La semaine prochaine s’annonce remarquablement belle, sèche et chaude pour une fin septembre. Malgré des températures proches de 30°C presque quotidiennement dans le sud, les nuits fraîches empêcheront cependant d’atteindre les critères d’une véritable vague de chaleur.
Le blocage anticyclonique se verrouille : quelles conséquences ?
Les hautes pressions vont rester solidement installées sur la France et l’Europe occidentale, bloquant les perturbations atlantiques. Soleil, temps sec et températures supérieures aux normales domineront ainsi pratiquement toute la semaine. Dans le sud, les maximales atteindront régulièrement 27 à 30°C, localement davantage, tandis qu’au nord le vent d’est maintiendra une chaleur beaucoup plus modérée. Ces valeurs resteront a priori loin des grands épisodes historiques : en septembre 1987, on avait encore relevé 38°C à Auch, 37°C à Bordeaux et près de 37°C à Clermont-Ferrand.

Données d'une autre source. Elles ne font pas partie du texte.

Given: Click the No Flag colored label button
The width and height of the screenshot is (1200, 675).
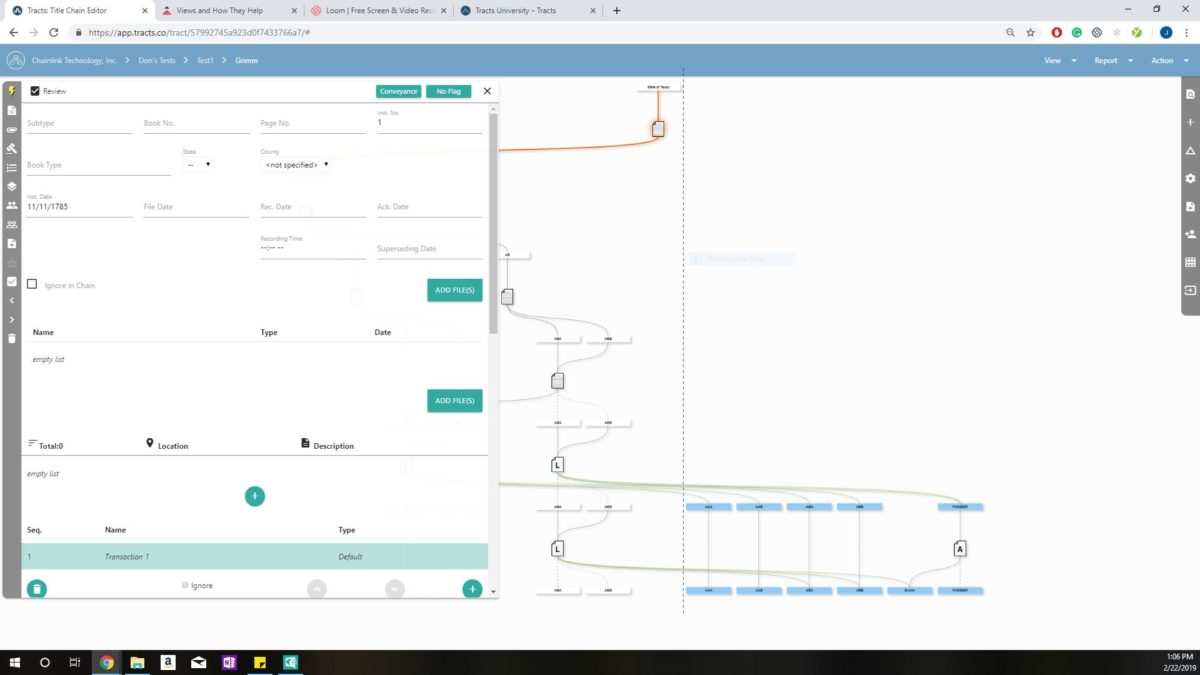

Le principal fait marquant sera surtout la poursuite de la sécheresse. Après une première quinzaine de septembre déficitaire d’environ 80 % en précipitations, les sols ont atteint un niveau de sécheresse encore jamais observé à cette période dans de nombreux départements. Sans pluie significative la semaine prochaine, cette situation va encore s’aggraver et entretenir un danger d’incendies parfois élevé, notamment près de la Méditerranée.
Pourquoi les nuits fraîches empêchent-elles une vague de chaleur ?
Pour parler de vague de chaleur à l’échelle nationale, l’indicateur thermique français doit atteindre 25,3°C au moins une journée et rester à 23,4°C ou davantage pendant au moins trois jours. Or, malgré des après-midi très chauds au sud, ces seuils ne devraient pas être atteints.
En cause : des nuits désormais longues, un air sec et un ciel souvent dégagé qui favorisent fortement le rayonnement nocturne. Les températures pourront ainsi tomber entre 5 et 10°C dans certaines campagnes avant de gagner près de 20°C l’après-midi.
Ces matinées fraîches, associées à une chaleur beaucoup plus modérée au nord, feront baisser la moyenne nationale. Et sans nuits durablement chaudes, le risque de canicule restera également très faible : celle-ci nécessite des températures élevées de jour comme de nuit pendant plusieurs jours, selon des seuils propres à chaque département.
Une chaleur donc durable et remarquable par sa date, surtout dans le sud, mais sans commune mesure avec les canicules de l’été.